Exercise aim. Rewrite the items from the line containing "Image resolution: width=785" through the end, replacing "slider" with "bar" and keeping everything else the same. Leave the pictures out.
--- Data for processing ---
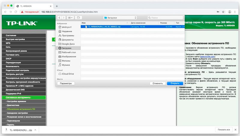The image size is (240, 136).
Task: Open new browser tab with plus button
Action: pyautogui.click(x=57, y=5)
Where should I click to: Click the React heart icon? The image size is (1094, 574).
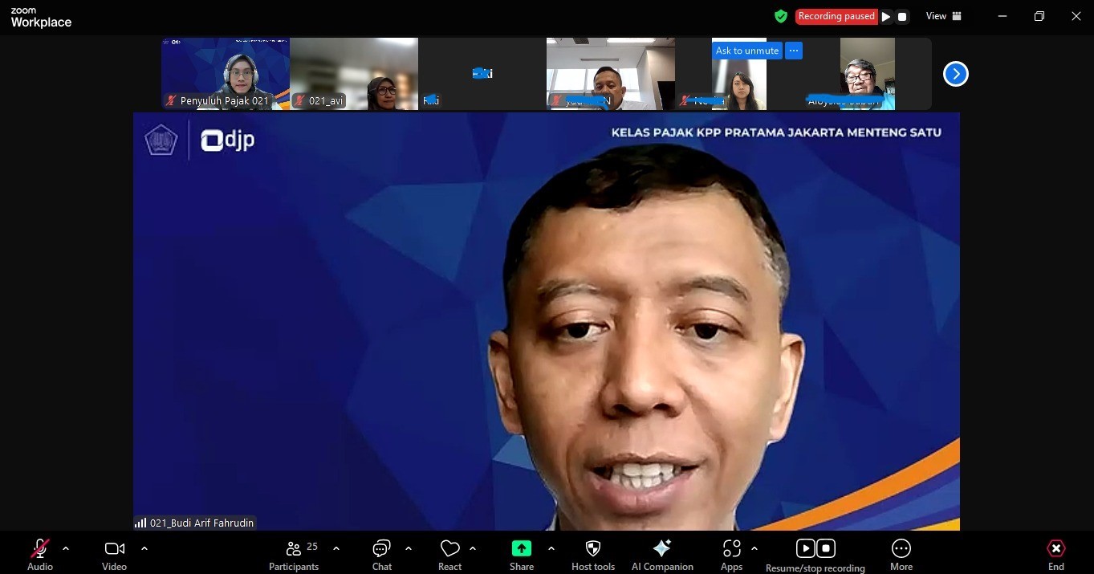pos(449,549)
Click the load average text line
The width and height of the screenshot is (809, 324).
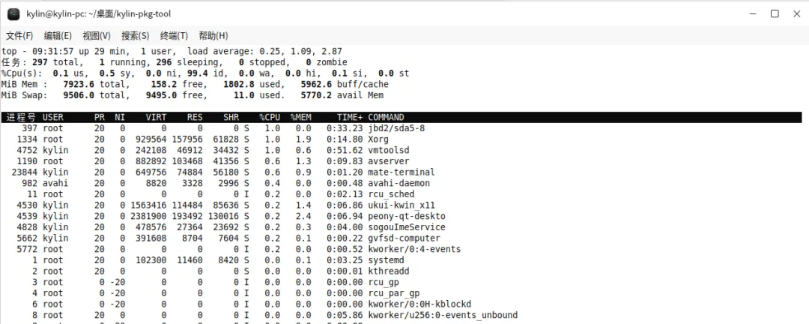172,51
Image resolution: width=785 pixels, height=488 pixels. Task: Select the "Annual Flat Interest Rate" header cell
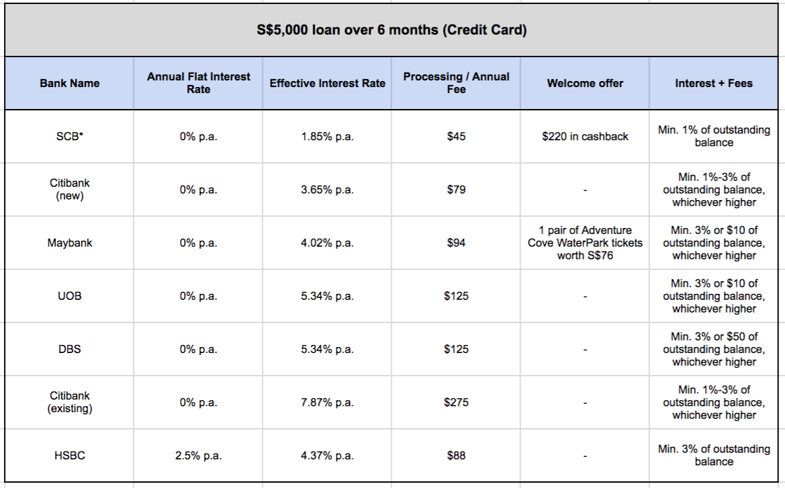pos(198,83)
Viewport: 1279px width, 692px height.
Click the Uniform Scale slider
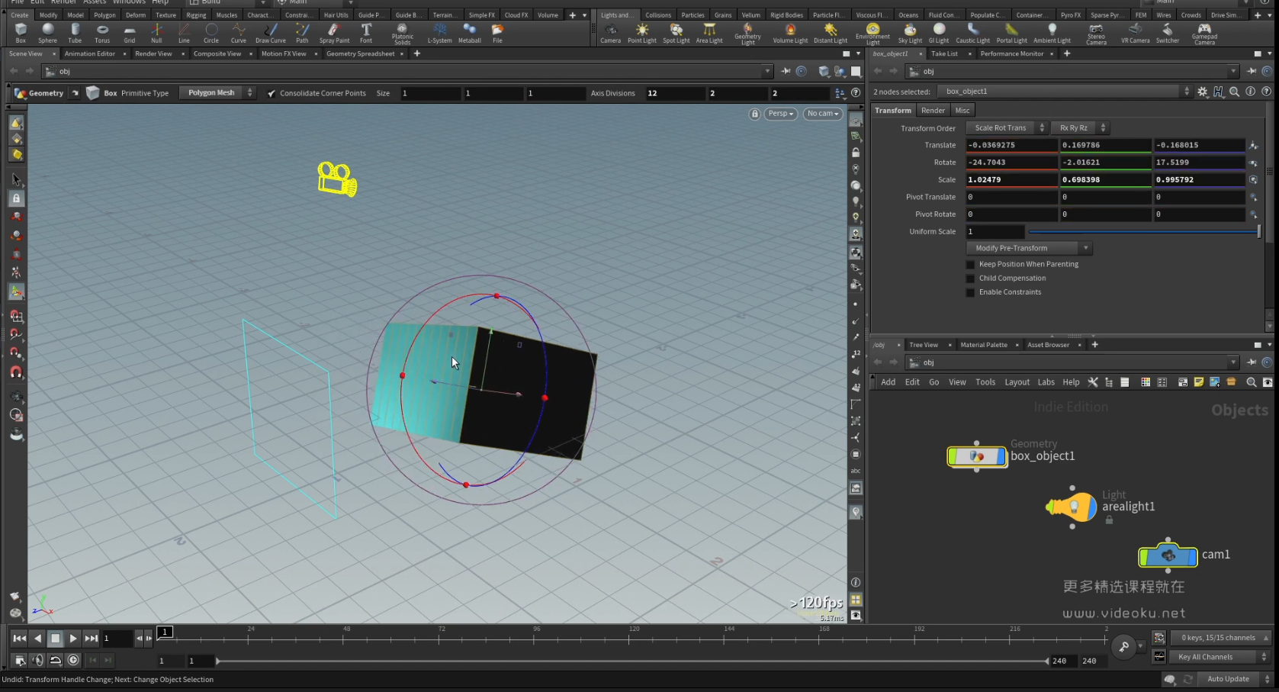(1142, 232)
---
Solution for this exercise.
Image resolution: width=785 pixels, height=488 pixels. Task: Select the "Annual Flat Interest Rate" header cell
pos(198,83)
Viewport: 1279px width, 692px height.
Click the Uniform Scale bar
(1142, 232)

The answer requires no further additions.